Ender’s Game is the story of essentially one child, Andrew “Ender” Wiggin. Ender has two older siblings, but they are too polarized for his important task. In a very simple sense, one is vicious, the other peaceful, and only Ender strikes the right balance. Only he is recruited into battle school, and only he has a monumental task set before him.
I am not a science fiction person. The only science fiction stories I have ever managed to like are Star Wars and Firefly, both not books. Books get too technical, and in general I don’t like stories with aliens. Just personal preference.

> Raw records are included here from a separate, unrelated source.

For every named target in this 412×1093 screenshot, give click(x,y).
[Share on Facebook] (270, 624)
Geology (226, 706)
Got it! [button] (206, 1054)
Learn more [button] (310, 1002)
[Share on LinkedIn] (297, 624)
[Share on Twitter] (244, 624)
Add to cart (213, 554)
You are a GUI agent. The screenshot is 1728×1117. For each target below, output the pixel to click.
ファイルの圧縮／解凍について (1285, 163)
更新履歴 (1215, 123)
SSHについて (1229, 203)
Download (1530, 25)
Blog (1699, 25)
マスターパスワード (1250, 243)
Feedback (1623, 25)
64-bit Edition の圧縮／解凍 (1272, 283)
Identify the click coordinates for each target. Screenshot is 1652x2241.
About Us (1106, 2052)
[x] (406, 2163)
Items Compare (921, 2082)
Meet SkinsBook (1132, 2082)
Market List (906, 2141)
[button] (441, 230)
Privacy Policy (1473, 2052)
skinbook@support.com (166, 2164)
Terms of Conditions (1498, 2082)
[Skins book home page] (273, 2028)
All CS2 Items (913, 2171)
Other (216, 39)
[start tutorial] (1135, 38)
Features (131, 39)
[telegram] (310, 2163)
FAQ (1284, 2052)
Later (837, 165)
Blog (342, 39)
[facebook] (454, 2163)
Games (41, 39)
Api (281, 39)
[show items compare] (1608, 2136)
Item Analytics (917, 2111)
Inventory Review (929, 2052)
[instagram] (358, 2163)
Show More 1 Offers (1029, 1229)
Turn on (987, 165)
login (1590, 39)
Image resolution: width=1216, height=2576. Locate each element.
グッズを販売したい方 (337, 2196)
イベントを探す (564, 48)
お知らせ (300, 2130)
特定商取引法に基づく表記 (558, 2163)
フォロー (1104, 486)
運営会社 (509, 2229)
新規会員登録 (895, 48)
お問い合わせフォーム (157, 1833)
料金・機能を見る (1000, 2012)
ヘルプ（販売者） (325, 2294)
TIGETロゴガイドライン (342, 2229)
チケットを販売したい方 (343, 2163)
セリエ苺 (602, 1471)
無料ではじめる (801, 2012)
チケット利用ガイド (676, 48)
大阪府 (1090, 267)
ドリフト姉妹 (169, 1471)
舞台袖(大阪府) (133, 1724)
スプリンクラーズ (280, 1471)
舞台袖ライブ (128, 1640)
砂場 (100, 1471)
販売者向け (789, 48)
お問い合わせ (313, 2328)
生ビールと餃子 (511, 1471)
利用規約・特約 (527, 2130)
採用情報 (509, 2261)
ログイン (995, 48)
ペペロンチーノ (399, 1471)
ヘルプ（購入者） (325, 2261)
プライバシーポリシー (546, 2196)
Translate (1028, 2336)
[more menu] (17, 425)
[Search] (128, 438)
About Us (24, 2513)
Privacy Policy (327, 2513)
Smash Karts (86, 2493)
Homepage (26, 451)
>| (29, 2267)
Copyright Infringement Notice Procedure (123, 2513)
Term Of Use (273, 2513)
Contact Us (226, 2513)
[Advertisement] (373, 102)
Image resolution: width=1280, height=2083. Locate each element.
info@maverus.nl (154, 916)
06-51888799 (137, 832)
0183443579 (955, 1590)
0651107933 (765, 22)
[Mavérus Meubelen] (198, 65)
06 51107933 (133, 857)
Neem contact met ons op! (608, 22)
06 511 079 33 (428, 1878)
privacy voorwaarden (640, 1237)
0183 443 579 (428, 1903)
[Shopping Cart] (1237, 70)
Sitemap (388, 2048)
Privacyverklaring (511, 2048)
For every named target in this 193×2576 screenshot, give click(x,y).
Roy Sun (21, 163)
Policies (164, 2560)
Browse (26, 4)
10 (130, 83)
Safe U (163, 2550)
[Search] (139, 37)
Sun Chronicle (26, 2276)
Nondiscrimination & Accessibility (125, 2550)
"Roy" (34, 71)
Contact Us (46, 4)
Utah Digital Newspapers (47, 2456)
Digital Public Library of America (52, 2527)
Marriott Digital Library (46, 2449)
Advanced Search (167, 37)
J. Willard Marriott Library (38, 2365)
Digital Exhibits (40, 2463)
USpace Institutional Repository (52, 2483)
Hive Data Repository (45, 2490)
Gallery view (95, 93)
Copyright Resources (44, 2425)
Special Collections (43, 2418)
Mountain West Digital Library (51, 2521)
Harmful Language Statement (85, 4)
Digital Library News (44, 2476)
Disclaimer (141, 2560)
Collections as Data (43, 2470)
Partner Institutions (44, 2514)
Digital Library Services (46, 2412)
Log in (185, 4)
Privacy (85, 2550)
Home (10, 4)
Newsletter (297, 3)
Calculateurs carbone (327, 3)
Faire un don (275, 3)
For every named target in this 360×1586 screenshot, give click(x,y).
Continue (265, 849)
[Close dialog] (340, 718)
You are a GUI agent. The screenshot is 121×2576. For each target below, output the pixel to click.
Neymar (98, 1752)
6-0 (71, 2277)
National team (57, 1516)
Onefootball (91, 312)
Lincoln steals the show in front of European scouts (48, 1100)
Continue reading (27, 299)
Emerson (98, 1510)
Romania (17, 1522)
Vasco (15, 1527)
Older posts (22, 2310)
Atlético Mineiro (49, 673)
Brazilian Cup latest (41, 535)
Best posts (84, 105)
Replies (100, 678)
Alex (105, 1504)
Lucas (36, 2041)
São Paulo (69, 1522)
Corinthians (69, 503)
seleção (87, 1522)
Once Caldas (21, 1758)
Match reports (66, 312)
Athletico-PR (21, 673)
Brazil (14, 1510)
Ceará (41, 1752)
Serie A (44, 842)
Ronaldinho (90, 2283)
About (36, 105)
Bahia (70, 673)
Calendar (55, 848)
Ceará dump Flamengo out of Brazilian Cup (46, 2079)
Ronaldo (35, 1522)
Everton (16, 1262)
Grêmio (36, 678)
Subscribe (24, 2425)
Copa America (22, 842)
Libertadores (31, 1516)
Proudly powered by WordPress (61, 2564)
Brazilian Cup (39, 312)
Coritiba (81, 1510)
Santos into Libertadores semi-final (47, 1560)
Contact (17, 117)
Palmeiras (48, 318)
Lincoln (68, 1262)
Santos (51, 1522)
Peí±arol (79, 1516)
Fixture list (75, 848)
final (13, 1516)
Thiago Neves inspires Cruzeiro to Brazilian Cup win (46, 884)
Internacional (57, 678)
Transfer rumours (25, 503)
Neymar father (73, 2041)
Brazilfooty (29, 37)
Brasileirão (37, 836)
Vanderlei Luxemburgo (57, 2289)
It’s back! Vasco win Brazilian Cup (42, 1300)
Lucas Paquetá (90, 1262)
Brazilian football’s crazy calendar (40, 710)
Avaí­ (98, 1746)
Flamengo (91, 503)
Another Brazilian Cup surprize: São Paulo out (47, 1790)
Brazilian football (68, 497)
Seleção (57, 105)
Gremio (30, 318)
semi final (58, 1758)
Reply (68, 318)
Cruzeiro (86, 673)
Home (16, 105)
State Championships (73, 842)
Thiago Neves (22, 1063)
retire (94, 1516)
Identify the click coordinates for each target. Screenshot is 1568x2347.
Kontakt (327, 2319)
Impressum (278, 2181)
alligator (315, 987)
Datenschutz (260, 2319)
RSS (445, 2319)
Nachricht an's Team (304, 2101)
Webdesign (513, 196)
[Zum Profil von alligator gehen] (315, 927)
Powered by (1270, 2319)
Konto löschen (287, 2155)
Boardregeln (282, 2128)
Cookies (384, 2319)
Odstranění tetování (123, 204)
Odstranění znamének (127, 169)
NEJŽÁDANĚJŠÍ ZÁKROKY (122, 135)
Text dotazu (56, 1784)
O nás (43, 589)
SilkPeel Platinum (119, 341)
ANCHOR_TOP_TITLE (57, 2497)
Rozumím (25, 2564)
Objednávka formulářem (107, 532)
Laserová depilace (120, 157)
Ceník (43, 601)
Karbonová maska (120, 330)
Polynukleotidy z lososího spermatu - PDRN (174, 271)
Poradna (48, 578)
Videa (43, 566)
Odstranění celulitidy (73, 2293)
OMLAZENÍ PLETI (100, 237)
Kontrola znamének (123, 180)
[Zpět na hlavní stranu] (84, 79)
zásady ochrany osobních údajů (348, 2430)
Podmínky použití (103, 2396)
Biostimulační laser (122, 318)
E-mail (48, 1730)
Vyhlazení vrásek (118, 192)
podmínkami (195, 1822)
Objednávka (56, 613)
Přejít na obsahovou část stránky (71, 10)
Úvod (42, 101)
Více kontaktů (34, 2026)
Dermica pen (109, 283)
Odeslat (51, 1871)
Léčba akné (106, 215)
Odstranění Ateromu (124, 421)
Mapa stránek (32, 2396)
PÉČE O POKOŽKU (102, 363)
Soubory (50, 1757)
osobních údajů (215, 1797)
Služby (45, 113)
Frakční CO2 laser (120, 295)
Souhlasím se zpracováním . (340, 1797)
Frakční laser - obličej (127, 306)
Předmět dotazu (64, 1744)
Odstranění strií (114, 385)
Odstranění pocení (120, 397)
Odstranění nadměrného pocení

With that out of the way, I had a shocking revelation. I liked Ender’s Game! I didn’t love it as everyone else on the planet seems to, but I genuinely liked it. Card’s clever children captivated me, and even though I found their abilities somewhat impossible for six-year-olds, I grew interested in their characters. I knew what it was to be isolated when young, how it makes character stronger, and so I could empathize with Ender, although I have no claims to his brilliance. I read a review that claimed he didn’t have any depth, Card never goes into his mind — I found the opposite to be true. I certainly saw into Ender’s mind, as he was manipulated into doing things he’d never have done otherwise, and especially in the phenomenal ending when he sets everything to rights.
I found the manipulation slightly horrifying, and was utterly relieved when “the twist” occurred. I enjoyed the fact that the story was simple and never got too complicated despite getting across several complex themes. I don’t really understand why it won two awards, I wouldn’t have rated it so highly myself, but then I don’t generally like science fiction so I’m probably not a fair judge.
It was the ending messages about culture and continuity that really got to me, and I think that therein lies a message we should all remember when we’re trying desperately to exterminate enemies that we don’t understand. When is any war any different from that?